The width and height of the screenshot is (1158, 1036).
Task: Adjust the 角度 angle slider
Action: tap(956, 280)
...
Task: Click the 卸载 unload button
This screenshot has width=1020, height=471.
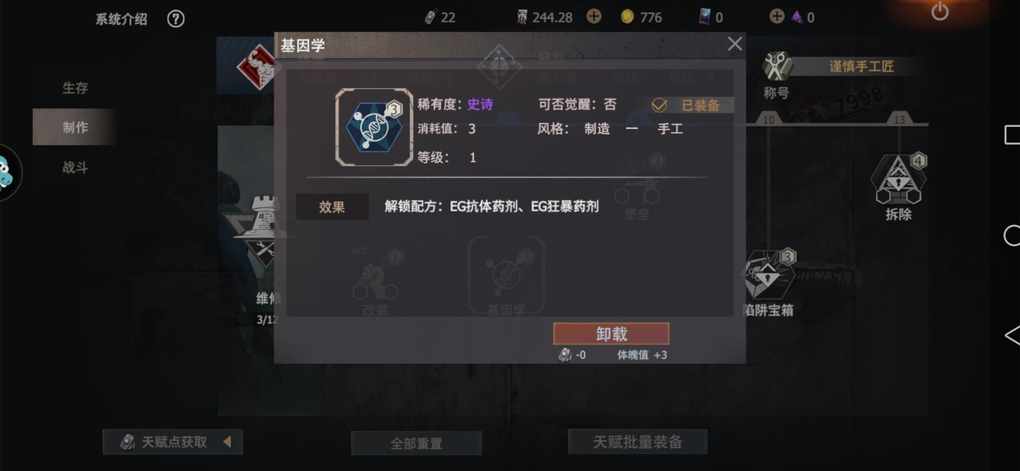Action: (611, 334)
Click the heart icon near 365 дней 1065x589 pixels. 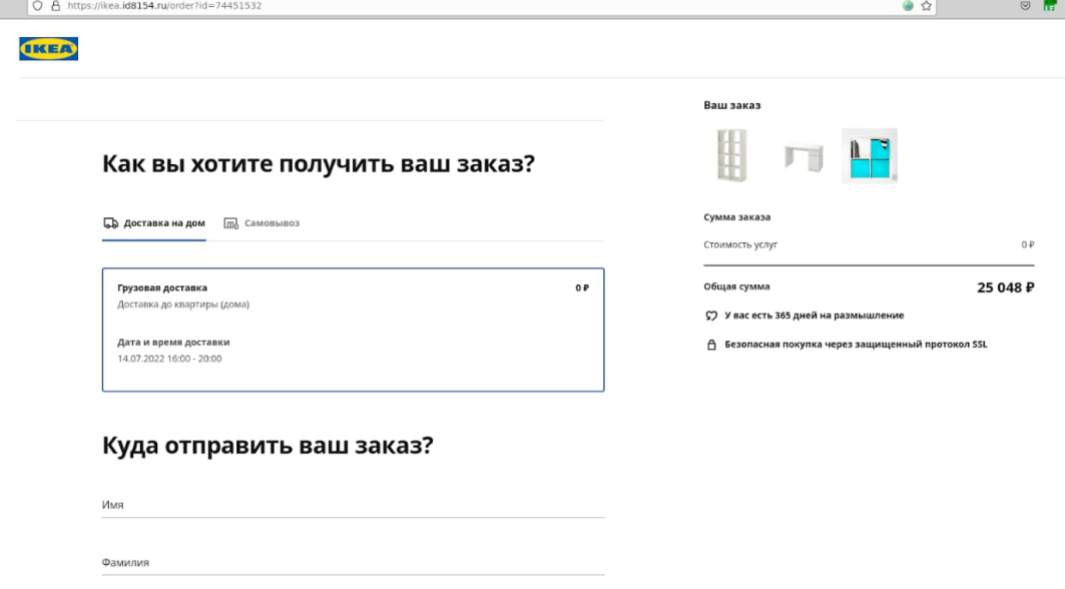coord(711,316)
--
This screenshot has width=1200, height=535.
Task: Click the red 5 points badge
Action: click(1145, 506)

What to work on –
Write out the material as a JSON list of strings, one string per line and no blank lines. Start at the line containing "This screenshot has width=1200, height=535." and end after the line containing "Action: click(1145, 506)".

Right answer –
[
  "This screenshot has width=1200, height=535.",
  "Task: Click the red 5 points badge",
  "Action: click(1145, 506)"
]